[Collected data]
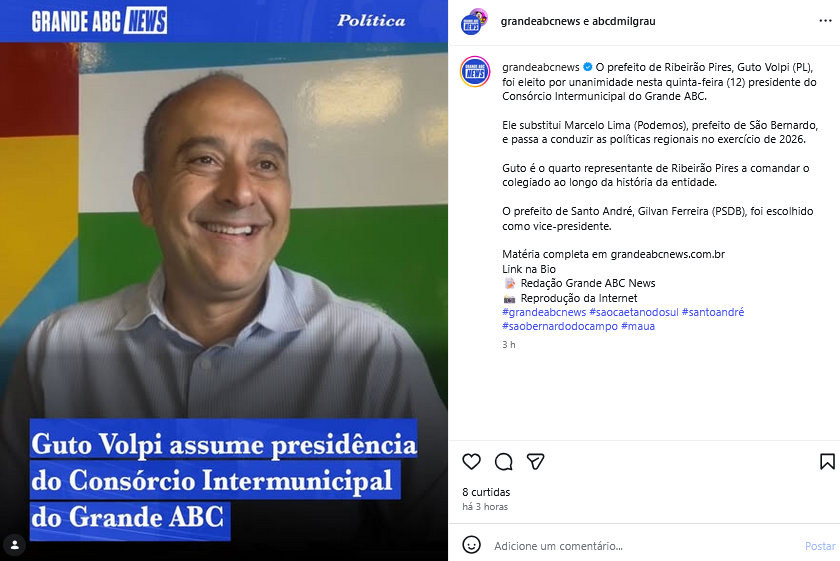Open the #maua hashtag
This screenshot has width=840, height=561.
pyautogui.click(x=638, y=326)
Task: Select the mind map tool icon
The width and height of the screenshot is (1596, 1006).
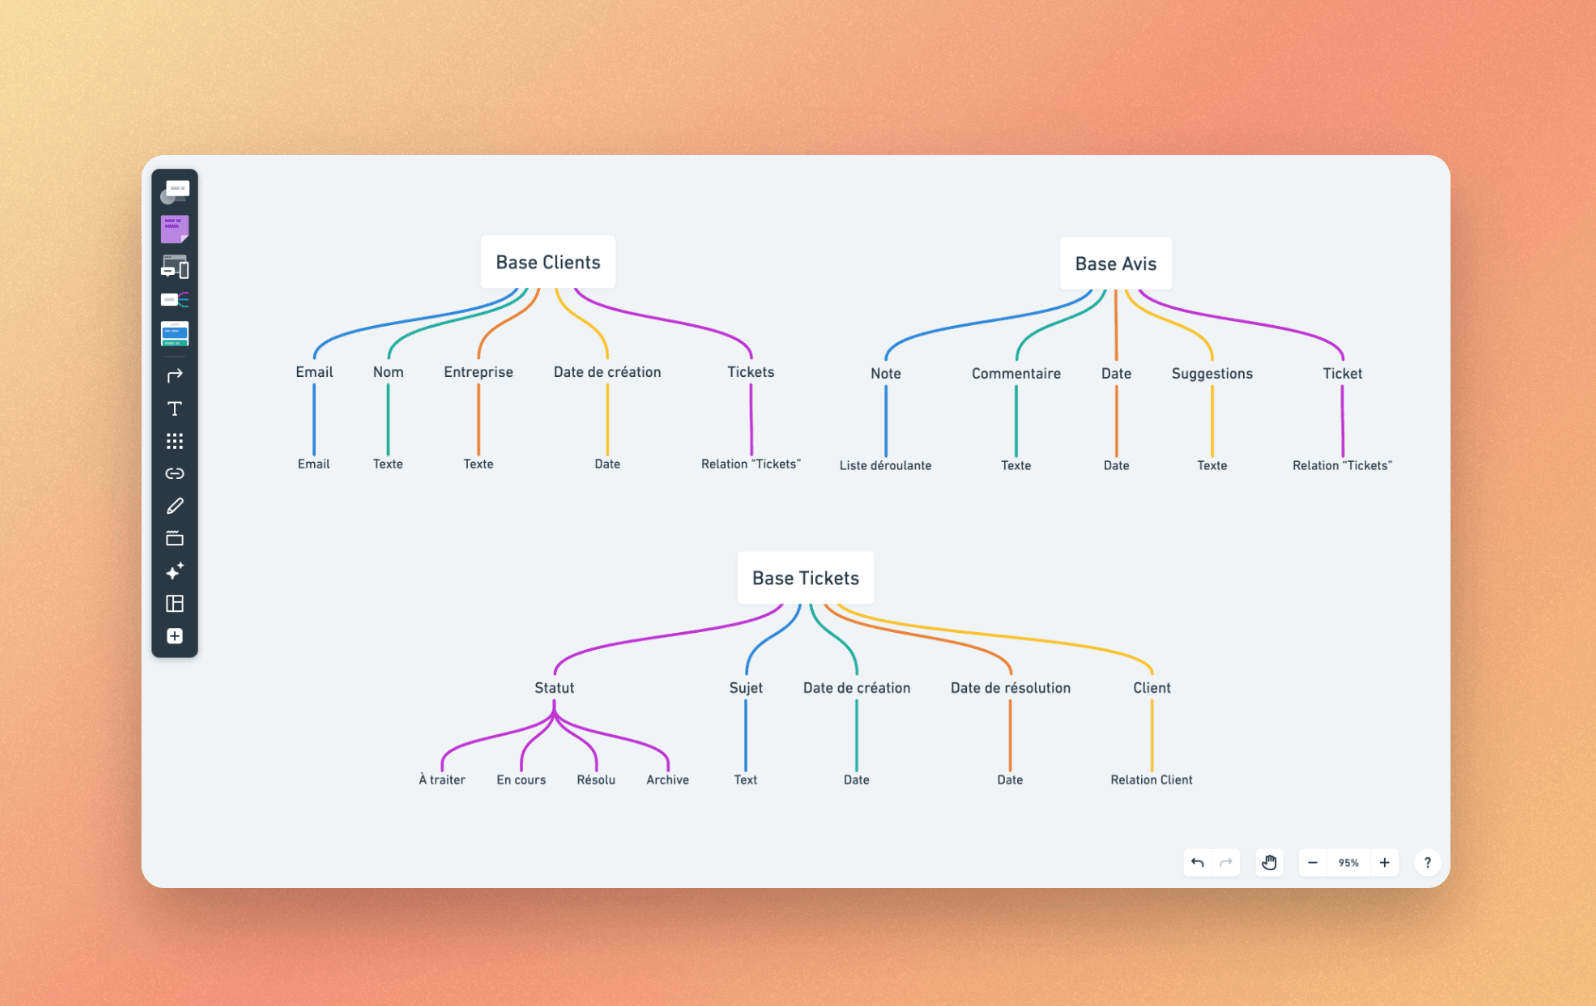Action: 174,300
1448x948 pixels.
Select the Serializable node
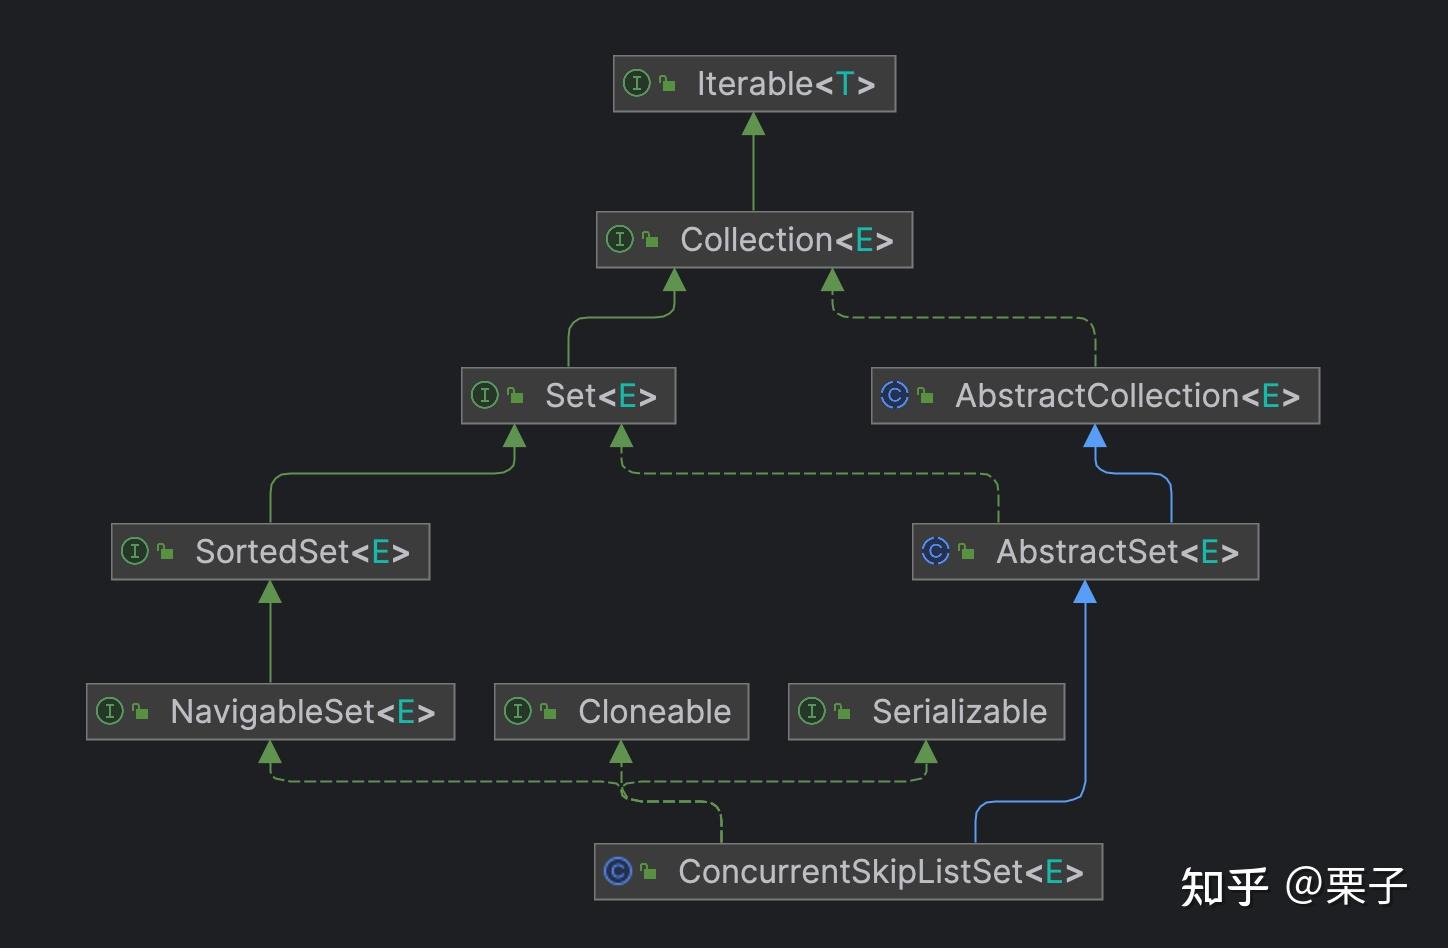coord(927,712)
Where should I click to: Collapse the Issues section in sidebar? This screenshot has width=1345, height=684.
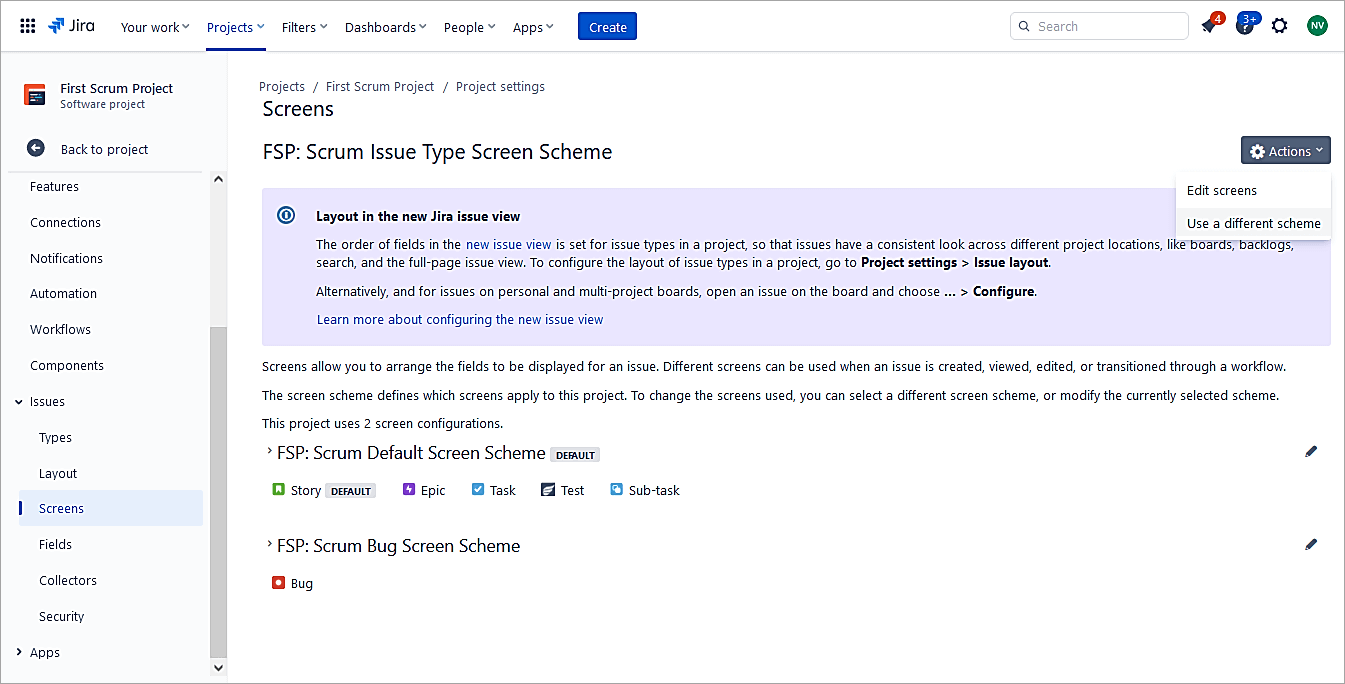[x=19, y=402]
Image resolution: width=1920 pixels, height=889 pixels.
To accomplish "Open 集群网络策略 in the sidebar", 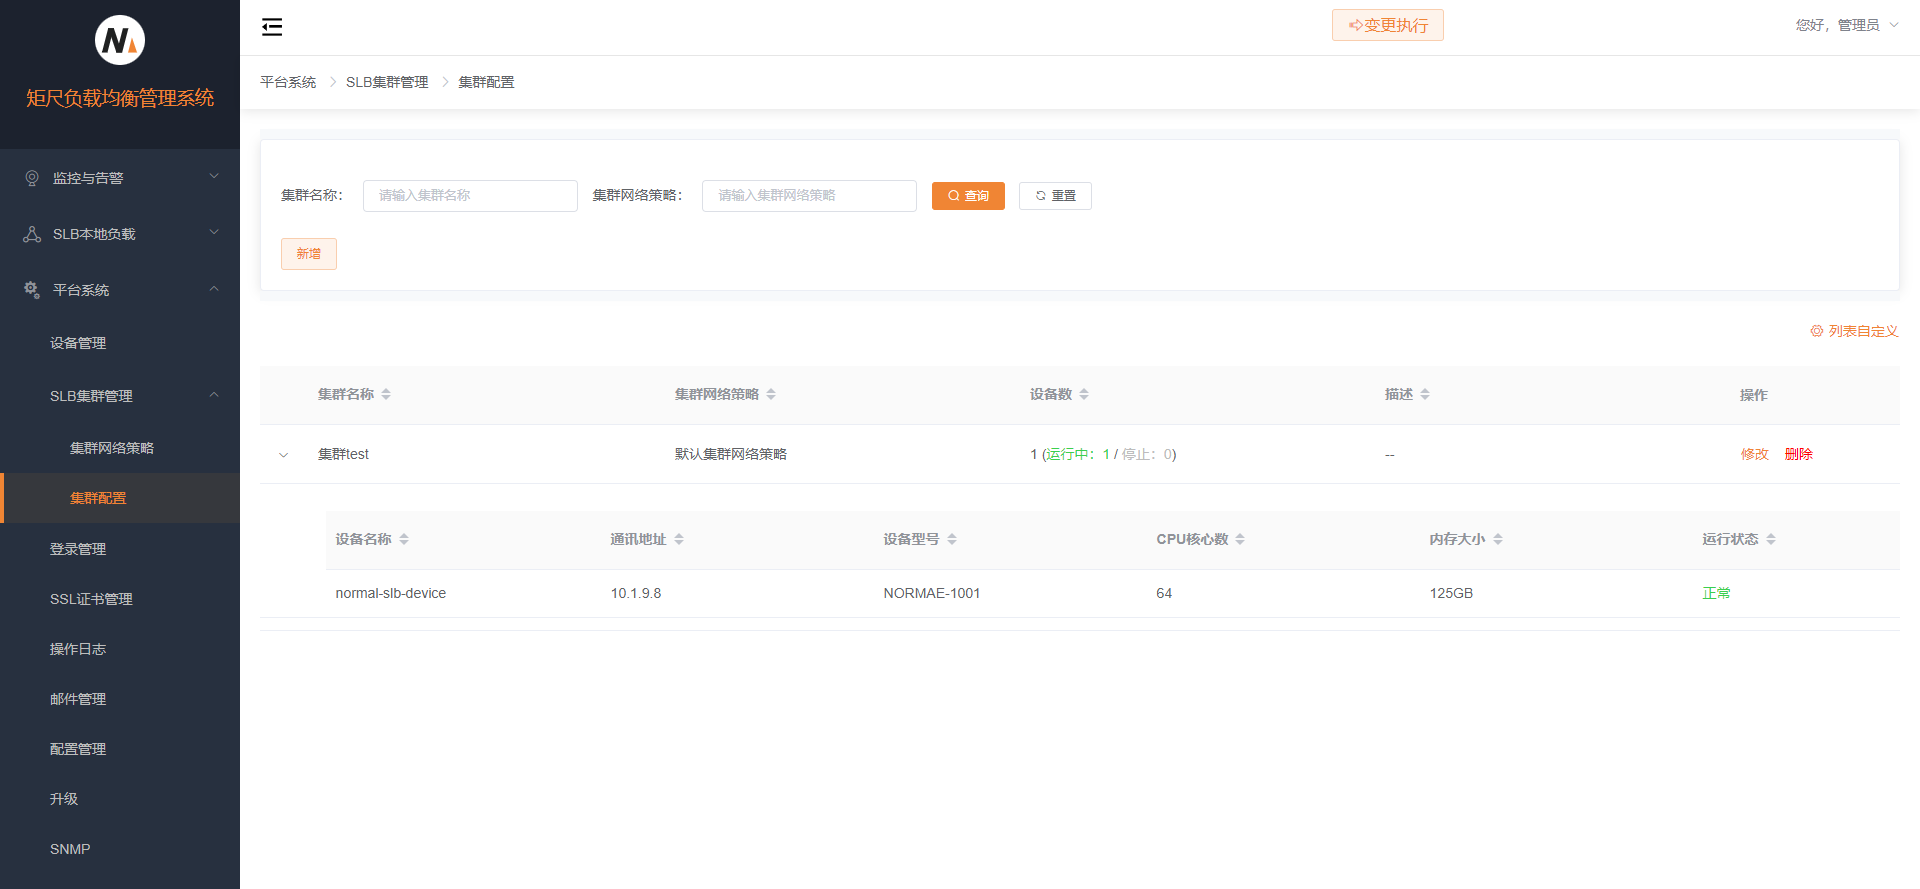I will point(112,448).
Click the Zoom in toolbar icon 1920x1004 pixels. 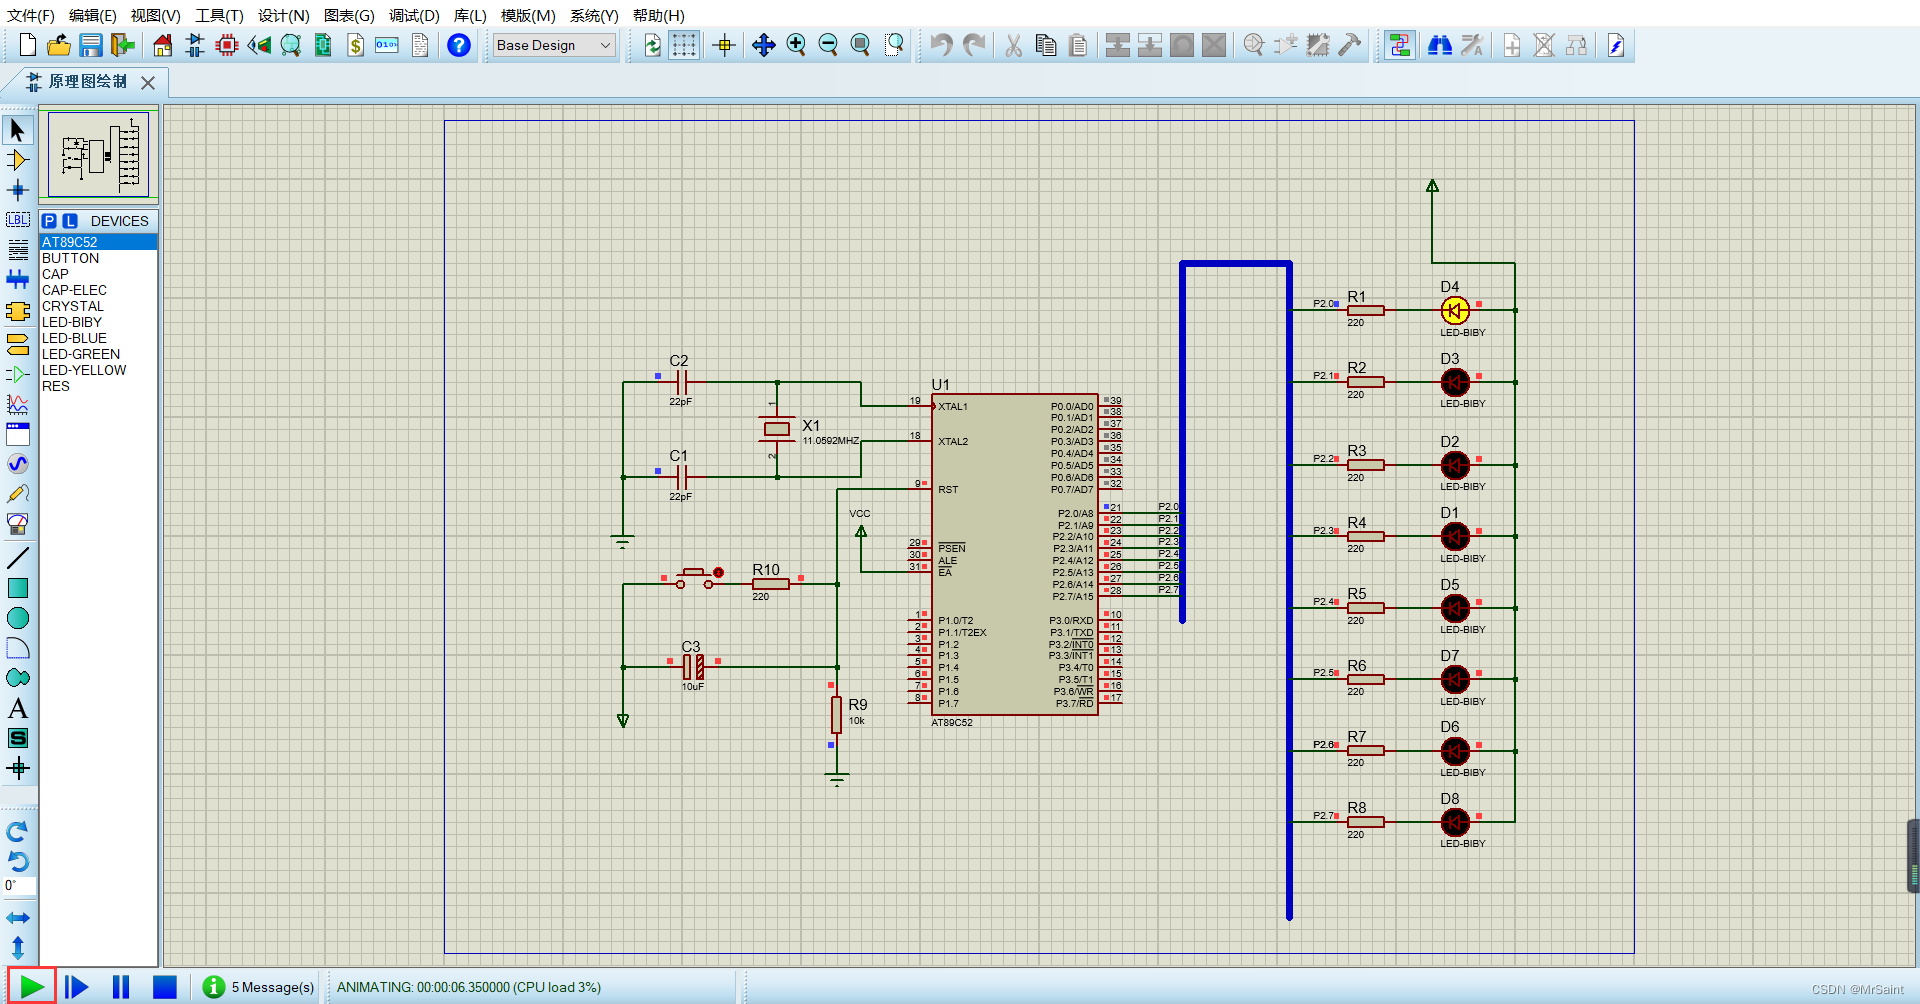click(796, 45)
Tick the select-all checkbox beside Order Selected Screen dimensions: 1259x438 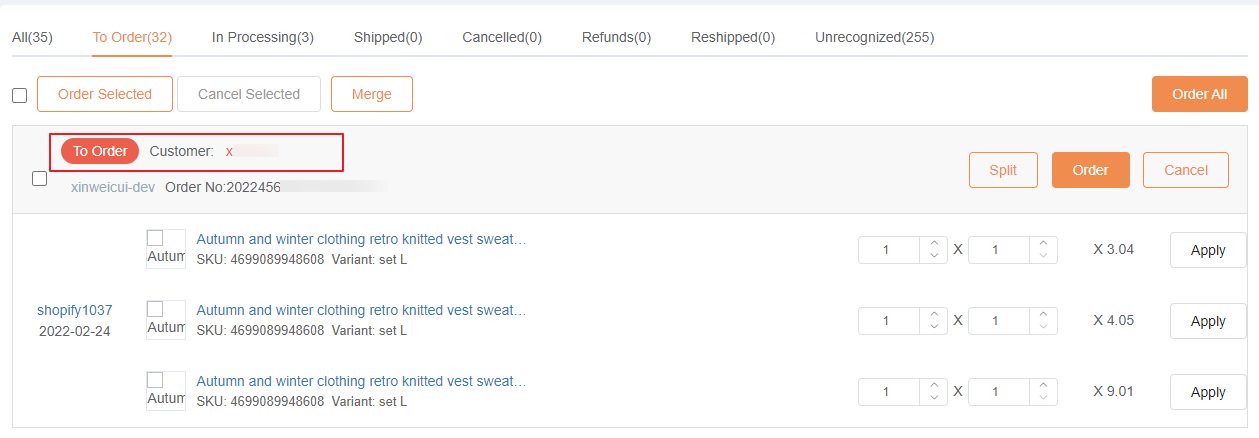[19, 95]
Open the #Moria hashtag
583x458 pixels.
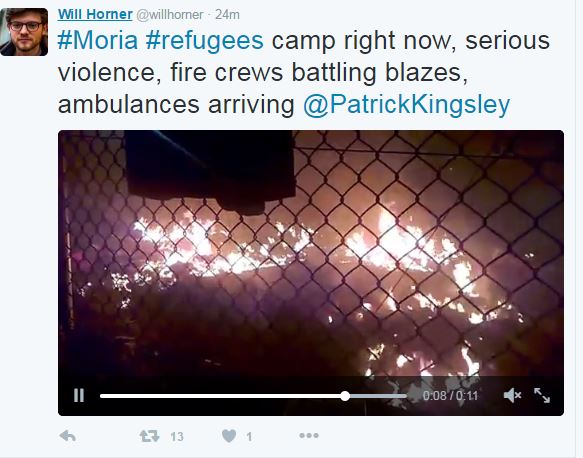pyautogui.click(x=98, y=40)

**Work to be completed**. Copy only the lines above from the one containing "Task: Select the mind map tool icon" through the one containing "Image resolution: width=1920", both included. Leave out the pictures.

**Exercise output**.
Task: Select the mind map tool icon
The width and height of the screenshot is (1596, 1006).
Action: 174,300
1448x948 pixels.
Select the Serializable node
coord(927,712)
Where should I click to: Collapse the Issues section in sidebar? This screenshot has width=1345, height=684.
[x=19, y=402]
Image resolution: width=1920 pixels, height=889 pixels.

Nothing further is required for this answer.